● WHAT IS EXPECTED
Update the records below by replacing each "Screen dimensions" with "Display size" and keeping everything else the same. Leave the pictures out of your answer.

● WORKING DATA
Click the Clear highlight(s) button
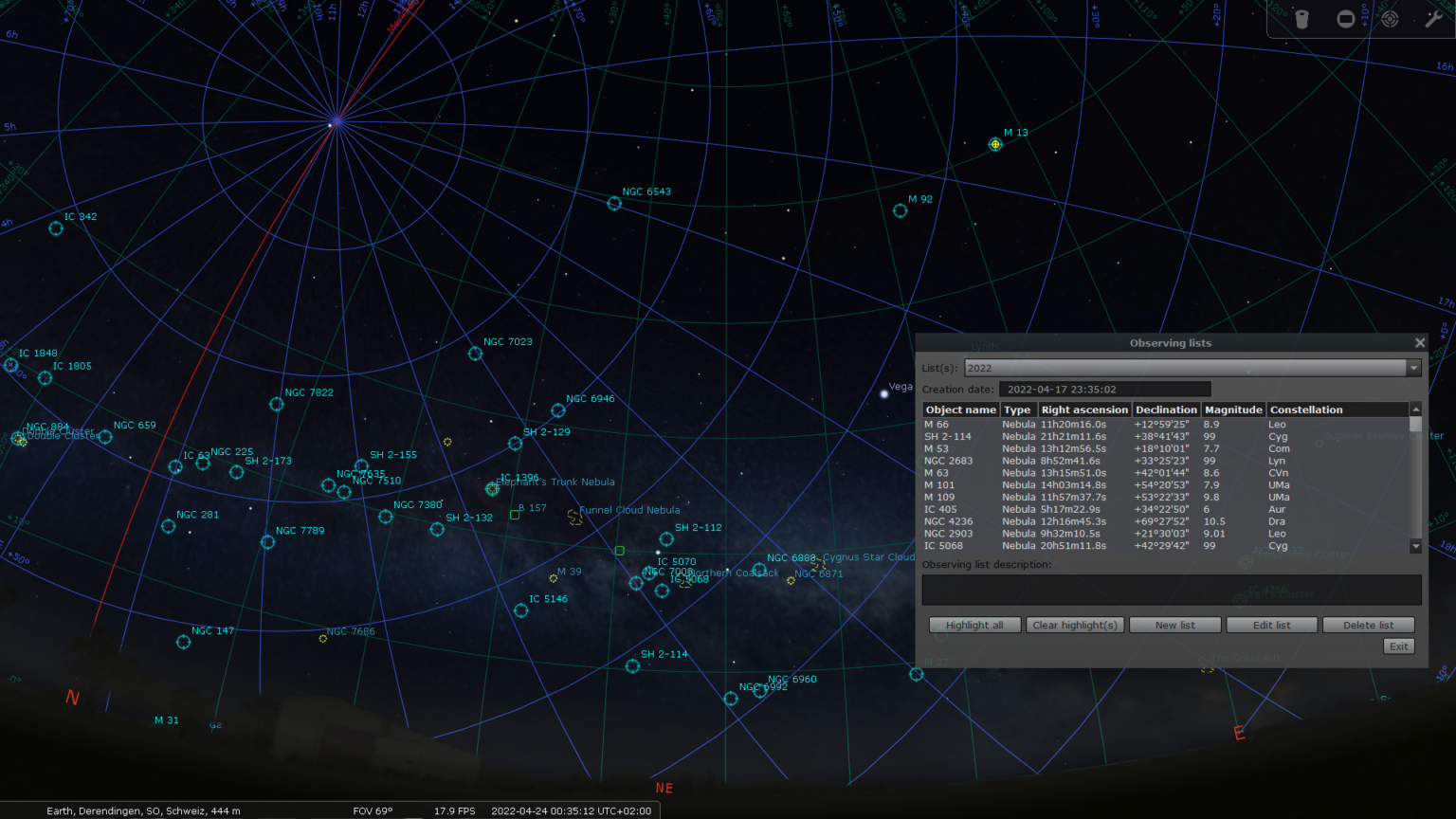Image resolution: width=1456 pixels, height=819 pixels. [x=1075, y=625]
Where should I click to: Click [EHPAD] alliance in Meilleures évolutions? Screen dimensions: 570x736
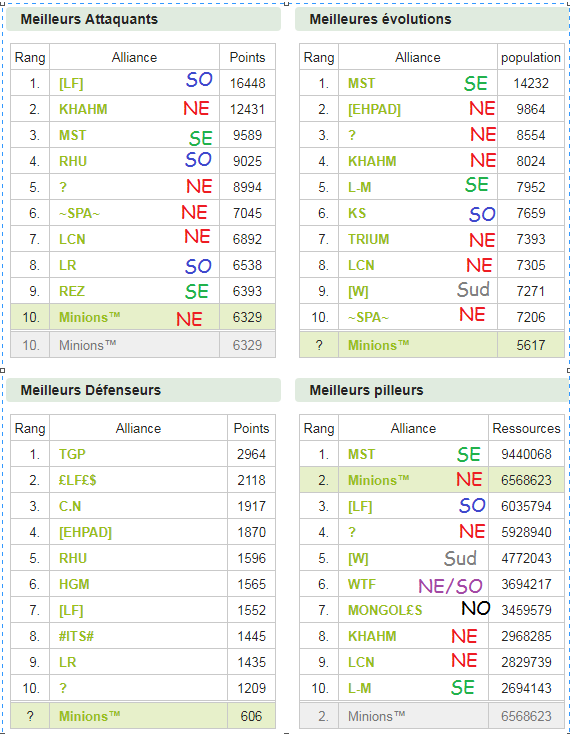[374, 109]
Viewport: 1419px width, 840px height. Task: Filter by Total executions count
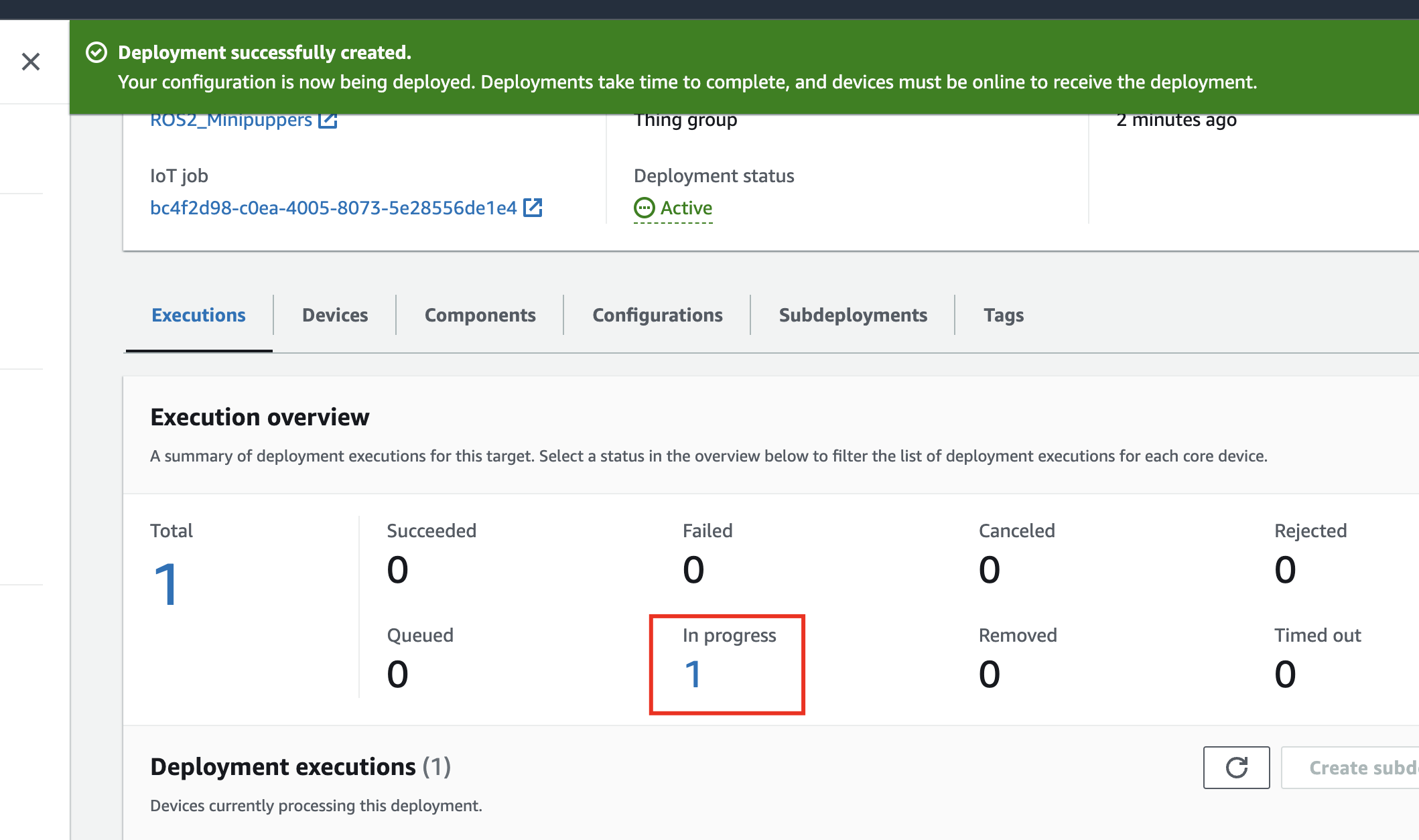click(165, 584)
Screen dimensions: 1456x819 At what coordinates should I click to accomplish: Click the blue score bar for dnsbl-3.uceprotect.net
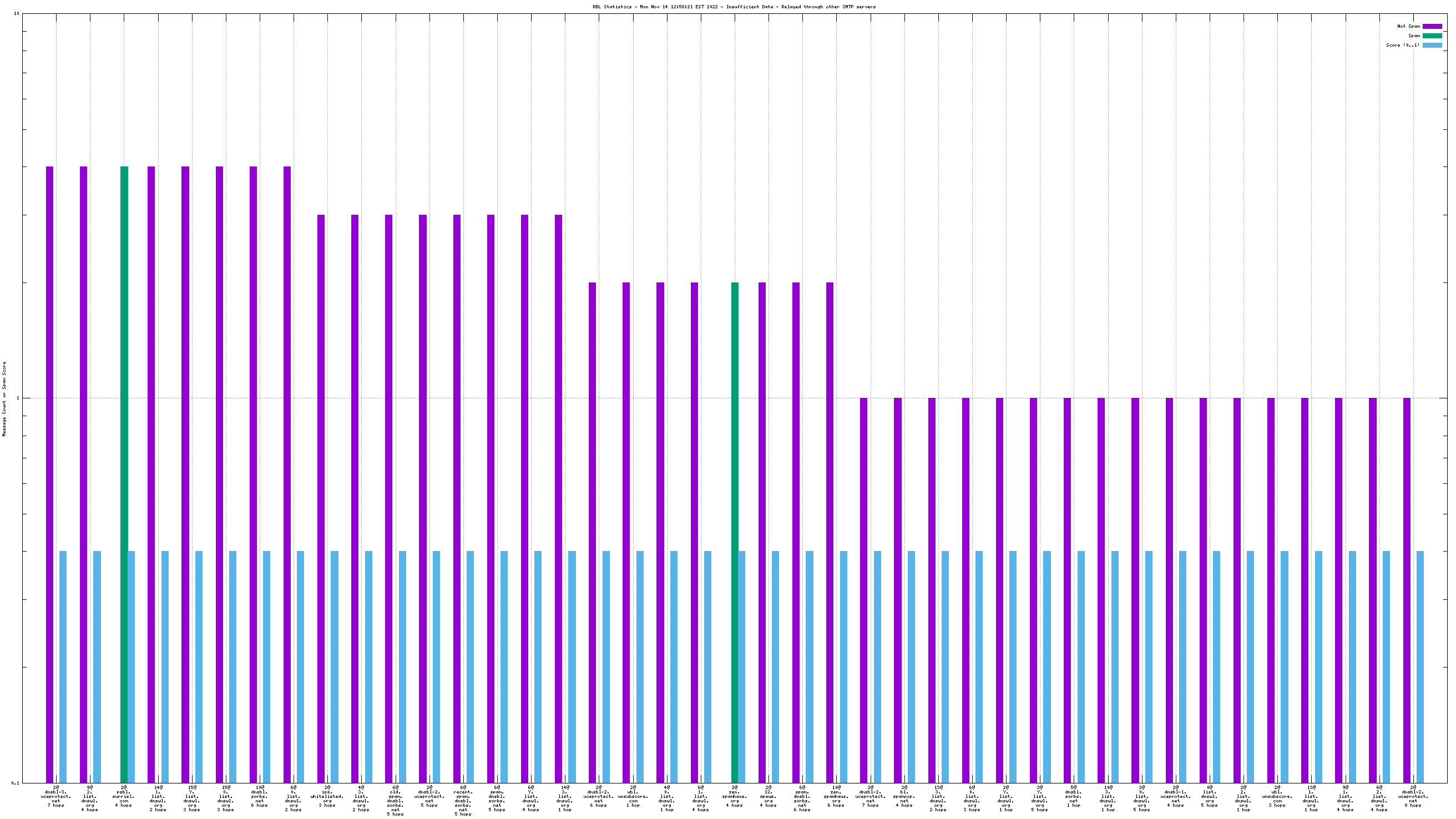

● OUTPUT
Click the Clear highlight(s) button
Image resolution: width=1456 pixels, height=819 pixels. [x=1075, y=625]
Where should I click to: Click [EHPAD] alliance in Meilleures évolutions? Display size: 570x736
[374, 109]
Viewport: 1419px width, 840px height. Task: Filter by Total executions count
click(165, 584)
Display size: 1456x819 At what coordinates should I click to accomplish: Click the blue score bar for dnsbl-3.uceprotect.net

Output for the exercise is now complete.